16:954:534 Statistical Learning for Data Science (3)
Advanced statistical learning methods essential for applications in data science. Course covers optimization, supervised and unsupervised learning, trees and random forest, deep learning, graphical models and others.
16:954:567 Statistical Models and Computing (3)
Advanced statistical models and computing methods essential for applications in data science. Course covers inference of multivariate normal distribution and multivariate regression, nonparametric regression, bootstrap and EM, Bayesian analysis and MCMC method.
16:954:577 Advanced Analytics using Statistical Software(3)
Modeling and analysis of data, usually very large datasets, for decision making. Review and comparison of software packages used for Analytics Modeling. Multiple and logistic regression, multi-stage models, decision trees, network models and clustering algorithms. Investigate data sets, identify and fit appropriate data analytics models, interpret statistical models in context, distinguish between data analytics problems involving forecasting and classification, and assess analytics models for usefulness, predictive value, and financial gain.
16:954:581 Probability and Statistical Theory for Data Science (3)
The study of probabilistic and inferential tools important for applications in data science. Topics covered: Probability distributions; decision theory, Bayesian inference, classification, prediction; law of large numbers, central limit theorem; point and interval estimation; multiple testing, false-discovery rates.
16:954:596 Regression and time series analysis for data science (3)
This course introduces regression methods, state space modeling, linear time series models, and volatility models, which are important tools for data analysis, and are foundations for developing more specialized methods.
16:954:597: Data Wrangling and Husbandry (3)
This course provides an introduction to the principles and tools to retrieve, “tidy,” clean, and visualize data in preparation for statistical analysis. Principles of reproducibility and reusability are emphasized. It teaches techniques to wrangle and explore data. The emphasis is on preparation of data to ease the analysis rather than sophisticated analyses. Topics include methods to convert data from diverse sources into suitable form for data visualization and analysis; methods to scrape data from websites; data visualization; elementary database operations such as SQL’s join; construction of web-based analysis apps; and principles of reproducibility and reuseability, including literate programming, unit tests, and source code management.
16:958:588 Financial Data Mining(3)
Databases and data warehousing, exploratory data analysis and visualization, an overview of data mining algorithms, modeling for data mining, descriptive modeling, predictive modeling, pattern and rule discovery, text mining, Bayesian data mining, observational studies. Emphasis on the use of data mining techniques in finance and risk management. Prerequisites: 16:958:563, and 16:198:443 or equivalent C++ course or permission of instructor.
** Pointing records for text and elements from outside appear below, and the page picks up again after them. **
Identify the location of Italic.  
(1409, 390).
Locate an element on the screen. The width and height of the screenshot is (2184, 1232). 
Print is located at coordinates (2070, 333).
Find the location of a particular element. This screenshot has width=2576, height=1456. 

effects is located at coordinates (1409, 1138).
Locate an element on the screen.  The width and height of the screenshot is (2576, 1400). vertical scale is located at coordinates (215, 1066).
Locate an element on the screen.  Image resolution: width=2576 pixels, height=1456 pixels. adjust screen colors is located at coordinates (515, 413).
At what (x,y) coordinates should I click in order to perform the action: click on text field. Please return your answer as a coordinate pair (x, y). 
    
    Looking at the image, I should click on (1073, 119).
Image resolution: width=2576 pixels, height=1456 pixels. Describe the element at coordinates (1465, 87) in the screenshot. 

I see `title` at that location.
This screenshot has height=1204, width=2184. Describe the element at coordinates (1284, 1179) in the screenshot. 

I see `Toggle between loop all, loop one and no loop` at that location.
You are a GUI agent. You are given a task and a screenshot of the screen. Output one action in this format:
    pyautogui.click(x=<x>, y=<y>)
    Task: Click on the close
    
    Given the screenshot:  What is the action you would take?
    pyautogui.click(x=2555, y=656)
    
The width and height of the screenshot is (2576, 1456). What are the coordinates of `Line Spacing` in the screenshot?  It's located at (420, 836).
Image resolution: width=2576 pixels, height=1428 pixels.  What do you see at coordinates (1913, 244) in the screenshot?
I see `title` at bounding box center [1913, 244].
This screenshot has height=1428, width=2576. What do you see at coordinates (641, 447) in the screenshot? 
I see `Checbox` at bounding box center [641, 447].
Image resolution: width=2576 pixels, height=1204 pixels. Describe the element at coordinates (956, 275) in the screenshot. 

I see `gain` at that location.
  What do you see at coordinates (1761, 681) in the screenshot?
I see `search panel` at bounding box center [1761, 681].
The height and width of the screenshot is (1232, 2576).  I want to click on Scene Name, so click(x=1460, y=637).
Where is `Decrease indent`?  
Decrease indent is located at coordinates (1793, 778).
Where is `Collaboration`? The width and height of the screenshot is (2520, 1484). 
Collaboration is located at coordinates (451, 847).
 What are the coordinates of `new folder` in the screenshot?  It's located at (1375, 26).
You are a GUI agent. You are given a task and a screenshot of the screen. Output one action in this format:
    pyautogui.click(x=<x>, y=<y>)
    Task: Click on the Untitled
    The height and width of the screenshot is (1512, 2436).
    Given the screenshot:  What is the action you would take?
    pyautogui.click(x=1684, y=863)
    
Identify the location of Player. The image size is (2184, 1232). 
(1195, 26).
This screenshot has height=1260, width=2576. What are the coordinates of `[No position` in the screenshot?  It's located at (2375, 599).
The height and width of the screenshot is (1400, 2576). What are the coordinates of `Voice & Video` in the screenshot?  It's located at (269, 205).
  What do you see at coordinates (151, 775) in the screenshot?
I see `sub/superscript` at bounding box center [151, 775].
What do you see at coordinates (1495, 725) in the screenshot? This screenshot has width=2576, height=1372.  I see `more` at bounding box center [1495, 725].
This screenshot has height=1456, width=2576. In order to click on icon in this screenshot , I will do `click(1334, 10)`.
16:958:589 Advanced Programming for Financial Statistics and Risk Management (3)
This course covers the basic concepts of object oriented programming and the syntax of the Python language. The course objectives include learning how to go from the different stages of designing a program (algorithm) to its actual implementation. This class lays the foundation for applying Python for interactive financial analytics and financial application building.
16:198:512 Introduction to Data Structures and Algorithms (3)
An introduction for students in other degree programs on Data Structures and Algorithms.
16:198:521 Linear Programming (3) Linear inequalities, extreme points and rays, fundamental theorems. Optimality and duality. Geometric view. Primal and dual simplex methods. Degeneracy. Primal-dual method. Sensitivity. Basis factorization, implementation issues. Column generation. Structured models. Network simplex method and unimodularity. Polynomial-time algorithms for linear programming. Grigoriadis, Kalantari.
Prerequisites: Linear algebra and admission requirements.
16:198:539 Theory of Computation (3)
Mathematical theory of computing machines. Computable functions, recursive and recursively enumerable sets, recursion and fixed-point theorems, abstract complexity and complexity theoretic analogues of aspects of recursive-function theory, algorithmic (Kolmogoroff) complexity theory.
Allender. Prerequisite: 16:198:509 or equivalent.
16:198:541 Database Systems (3)
Relational data model. Relational query languages and their expressiveness. Dependency theory and relational normalization. Physical database design. Deductive databases and object-oriented databases. Optimization of relational queries.
Borgida. Prerequisites: 01:198:336 or equivalent; 16:198:513. Recommended: 16:198:509 or equivalent.
16:960:688 Bayesian Analysis (3)
16:332:509 (S) Convex Optimization for Engineering Applications (3)
Theory, algorithms, and tools to formulate and solve convex optimization problems that seek to minimize cost function subject to constraints; engineering applications.
16:332:562 (S) Visualization and Advanced Computer Graphics (3)
Advanced visualization techniques, including volume representation, volume rendering, ray tracing, composition, surface representation, and advanced data structures. User interface design, parallel and object-oriented graphic techniques, and advanced modeling techniques.